Your response should consist of every entry, unchanged.
^^^^^^^^
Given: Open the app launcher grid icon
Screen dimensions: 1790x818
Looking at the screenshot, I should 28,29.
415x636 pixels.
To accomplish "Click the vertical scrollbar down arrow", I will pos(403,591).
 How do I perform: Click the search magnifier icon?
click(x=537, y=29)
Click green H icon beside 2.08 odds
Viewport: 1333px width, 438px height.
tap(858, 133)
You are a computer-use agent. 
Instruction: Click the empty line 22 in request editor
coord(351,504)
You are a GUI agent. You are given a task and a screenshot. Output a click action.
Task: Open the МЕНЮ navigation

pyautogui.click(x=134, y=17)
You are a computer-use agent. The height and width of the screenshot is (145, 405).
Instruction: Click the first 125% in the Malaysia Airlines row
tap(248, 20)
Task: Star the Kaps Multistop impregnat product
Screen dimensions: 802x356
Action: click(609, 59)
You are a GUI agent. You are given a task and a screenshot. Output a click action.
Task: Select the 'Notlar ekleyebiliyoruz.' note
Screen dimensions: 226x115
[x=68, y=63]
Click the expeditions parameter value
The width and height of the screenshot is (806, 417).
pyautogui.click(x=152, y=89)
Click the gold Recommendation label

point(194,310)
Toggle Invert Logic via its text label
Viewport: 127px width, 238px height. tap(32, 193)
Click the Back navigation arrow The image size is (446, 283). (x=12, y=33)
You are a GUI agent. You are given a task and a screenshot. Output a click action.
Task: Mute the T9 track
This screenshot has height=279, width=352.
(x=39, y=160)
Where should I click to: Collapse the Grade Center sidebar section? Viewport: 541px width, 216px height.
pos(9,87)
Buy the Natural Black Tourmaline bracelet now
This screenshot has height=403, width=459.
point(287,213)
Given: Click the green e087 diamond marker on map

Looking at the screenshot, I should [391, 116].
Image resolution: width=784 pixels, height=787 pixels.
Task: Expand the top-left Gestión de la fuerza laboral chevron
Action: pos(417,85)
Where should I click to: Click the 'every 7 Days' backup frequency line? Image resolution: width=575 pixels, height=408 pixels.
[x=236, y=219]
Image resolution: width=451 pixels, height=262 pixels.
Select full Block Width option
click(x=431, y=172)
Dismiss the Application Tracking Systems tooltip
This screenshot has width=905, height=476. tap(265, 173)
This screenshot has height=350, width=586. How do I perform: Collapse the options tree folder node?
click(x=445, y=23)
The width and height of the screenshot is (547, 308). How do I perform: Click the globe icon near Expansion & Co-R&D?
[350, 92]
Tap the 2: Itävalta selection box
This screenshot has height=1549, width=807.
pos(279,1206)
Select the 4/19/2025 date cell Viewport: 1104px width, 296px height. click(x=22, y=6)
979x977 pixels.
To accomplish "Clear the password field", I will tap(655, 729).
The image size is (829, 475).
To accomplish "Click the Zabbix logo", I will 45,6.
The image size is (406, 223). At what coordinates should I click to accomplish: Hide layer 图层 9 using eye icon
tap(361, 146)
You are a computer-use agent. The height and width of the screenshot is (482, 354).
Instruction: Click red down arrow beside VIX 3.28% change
^^^^^^^^
=== EXERCISE SOLUTION ===
Given: Open the app launcher grid icon
Screen dimensions: 1790x818
Looking at the screenshot, I should 28,29.
415x636 pixels.
To accomplish "Click the vertical scrollbar down arrow", I will pos(403,591).
 How do I perform: Click the search magnifier icon?
click(x=537, y=29)
Click green H icon beside 2.08 odds
Viewport: 1333px width, 438px height.
tap(858, 133)
You are a computer-use agent. 
Instruction: Click the empty line 22 in request editor
coord(351,504)
You are a GUI agent. You are given a task and a screenshot. Output a click action.
Task: Open the МЕНЮ navigation

pyautogui.click(x=134, y=17)
You are a computer-use agent. The height and width of the screenshot is (145, 405).
Instruction: Click the first 125% in the Malaysia Airlines row
tap(248, 20)
Task: Star the Kaps Multistop impregnat product
Screen dimensions: 802x356
Action: click(609, 59)
You are a GUI agent. You are given a task and a screenshot. Output a click action.
Task: Select the 'Notlar ekleyebiliyoruz.' note
Screen dimensions: 226x115
[x=68, y=63]
Click the expeditions parameter value
The width and height of the screenshot is (806, 417).
pyautogui.click(x=152, y=89)
Click the gold Recommendation label

point(194,310)
Toggle Invert Logic via its text label
Viewport: 127px width, 238px height. tap(32, 193)
Click the Back navigation arrow The image size is (446, 283). (x=12, y=33)
You are a GUI agent. You are given a task and a screenshot. Output a click action.
Task: Mute the T9 track
This screenshot has height=279, width=352.
(x=39, y=160)
Where should I click to: Collapse the Grade Center sidebar section? Viewport: 541px width, 216px height.
pos(9,87)
Buy the Natural Black Tourmaline bracelet now
This screenshot has height=403, width=459.
point(287,213)
Given: Click the green e087 diamond marker on map

Looking at the screenshot, I should [391, 116].
Image resolution: width=784 pixels, height=787 pixels.
Task: Expand the top-left Gestión de la fuerza laboral chevron
Action: pos(417,85)
Where should I click to: Click the 'every 7 Days' backup frequency line? Image resolution: width=575 pixels, height=408 pixels.
[x=236, y=219]
Image resolution: width=451 pixels, height=262 pixels.
Select full Block Width option
click(x=431, y=172)
Dismiss the Application Tracking Systems tooltip
This screenshot has width=905, height=476. tap(265, 173)
This screenshot has height=350, width=586. How do I perform: Collapse the options tree folder node?
click(x=445, y=23)
The width and height of the screenshot is (547, 308). How do I perform: Click the globe icon near Expansion & Co-R&D?
[350, 92]
Tap the 2: Itävalta selection box
This screenshot has height=1549, width=807.
pos(279,1206)
Select the 4/19/2025 date cell Viewport: 1104px width, 296px height. click(x=22, y=6)
979x977 pixels.
To accomplish "Clear the password field", I will tap(655, 729).
The image size is (829, 475).
To accomplish "Click the Zabbix logo", I will 45,6.
The image size is (406, 223). At what coordinates should I click to accomplish: Hide layer 图层 9 using eye icon
tap(361, 146)
You are a computer-use agent. The height and width of the screenshot is (482, 354).
Instruction: Click red down arrow beside VIX 3.28% change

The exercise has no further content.